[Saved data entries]
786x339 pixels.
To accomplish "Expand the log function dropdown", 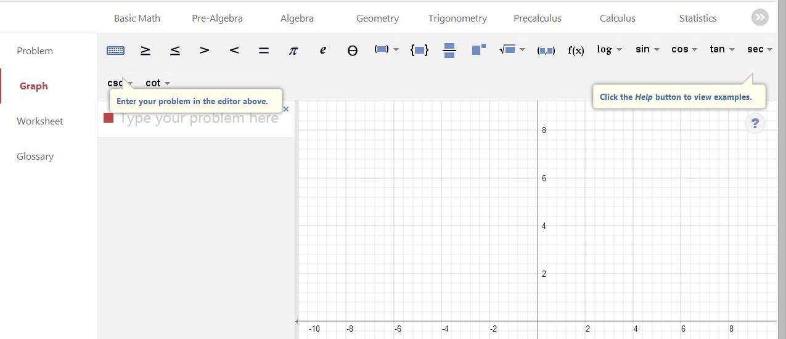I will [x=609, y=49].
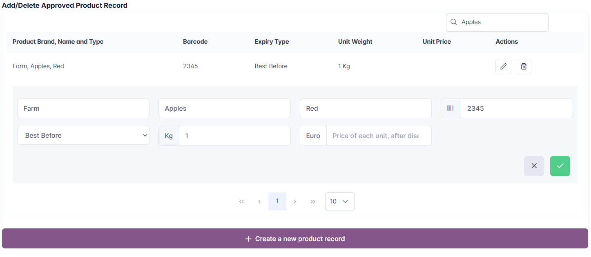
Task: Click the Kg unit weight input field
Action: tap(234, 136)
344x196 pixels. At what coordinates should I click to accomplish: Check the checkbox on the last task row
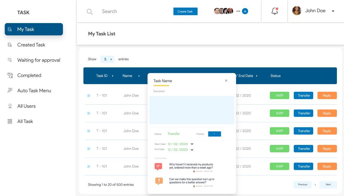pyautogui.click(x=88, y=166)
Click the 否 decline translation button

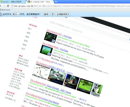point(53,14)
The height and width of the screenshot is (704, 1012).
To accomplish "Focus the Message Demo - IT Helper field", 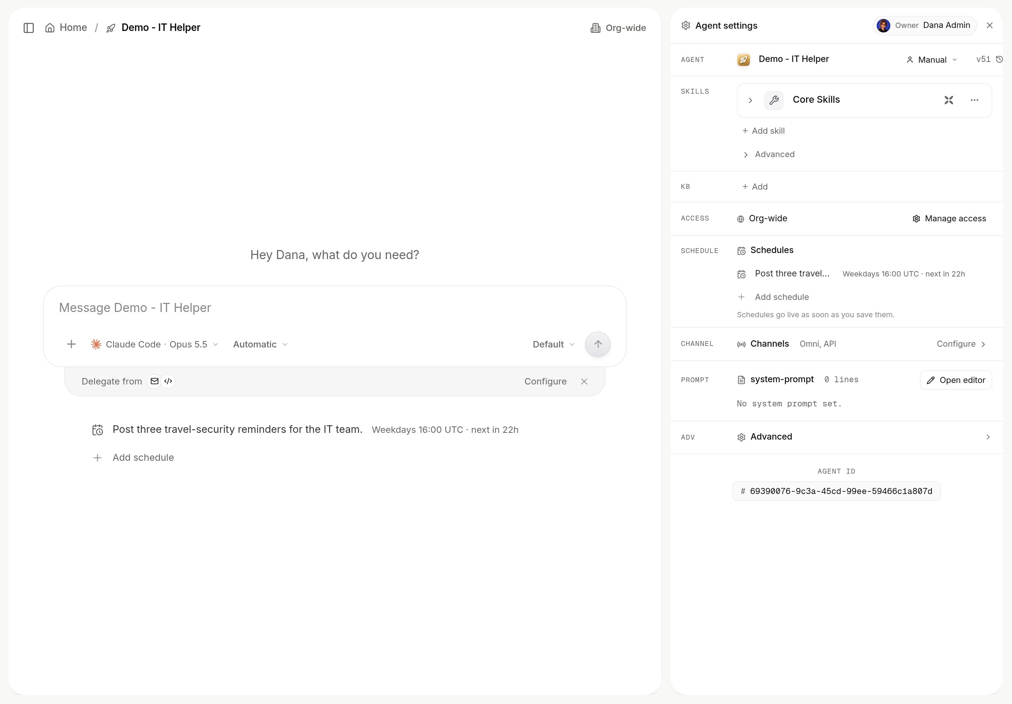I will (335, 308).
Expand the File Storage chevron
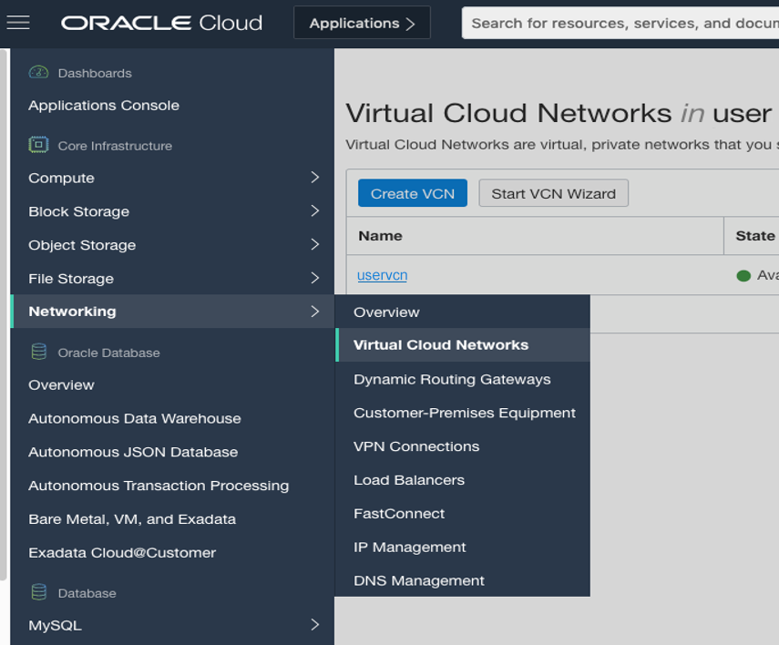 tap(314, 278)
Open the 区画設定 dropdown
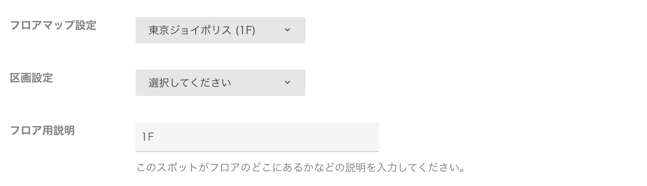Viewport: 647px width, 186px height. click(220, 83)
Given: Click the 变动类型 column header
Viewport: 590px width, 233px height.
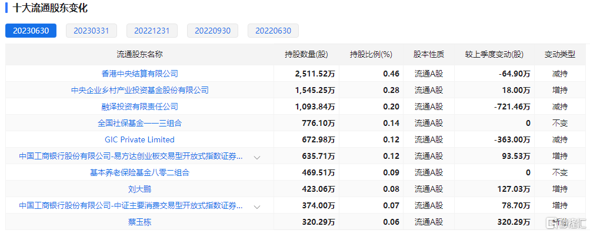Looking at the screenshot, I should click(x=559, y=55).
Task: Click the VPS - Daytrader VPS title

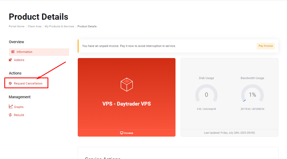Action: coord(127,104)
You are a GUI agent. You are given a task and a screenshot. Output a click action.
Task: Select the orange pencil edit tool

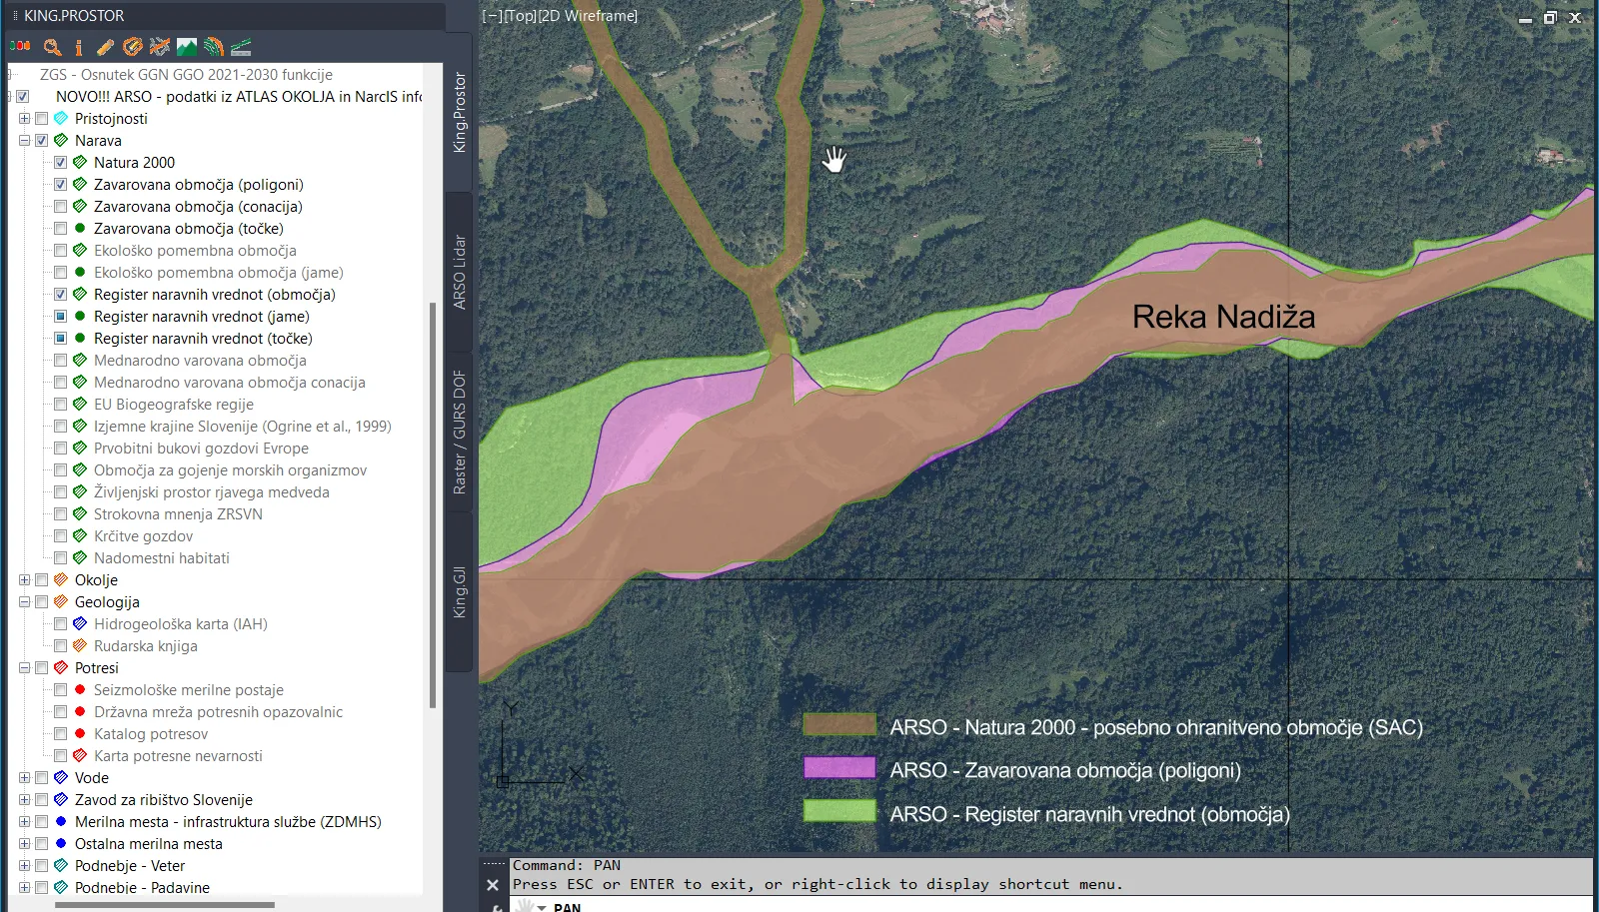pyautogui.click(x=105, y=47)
--
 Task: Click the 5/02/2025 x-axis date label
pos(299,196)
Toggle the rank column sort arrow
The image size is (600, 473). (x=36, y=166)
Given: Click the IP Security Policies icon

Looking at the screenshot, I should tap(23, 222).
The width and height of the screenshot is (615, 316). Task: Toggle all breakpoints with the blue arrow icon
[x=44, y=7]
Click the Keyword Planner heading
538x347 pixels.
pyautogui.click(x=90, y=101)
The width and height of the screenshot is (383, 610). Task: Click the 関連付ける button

Task prompt: Could you set down, word for word, only the lines above from the line with "Toggle the rank column sort arrow" to the line with "The width and height of the screenshot is (383, 610).", including both?

Result of the exercise:
Toggle the rank column sort arrow
The image size is (600, 473). (x=36, y=166)
Given: Click the IP Security Policies icon

Looking at the screenshot, I should tap(23, 222).
The width and height of the screenshot is (615, 316). Task: Toggle all breakpoints with the blue arrow icon
[x=44, y=7]
Click the Keyword Planner heading
538x347 pixels.
pyautogui.click(x=90, y=101)
The width and height of the screenshot is (383, 610). Task: Click the 関連付ける button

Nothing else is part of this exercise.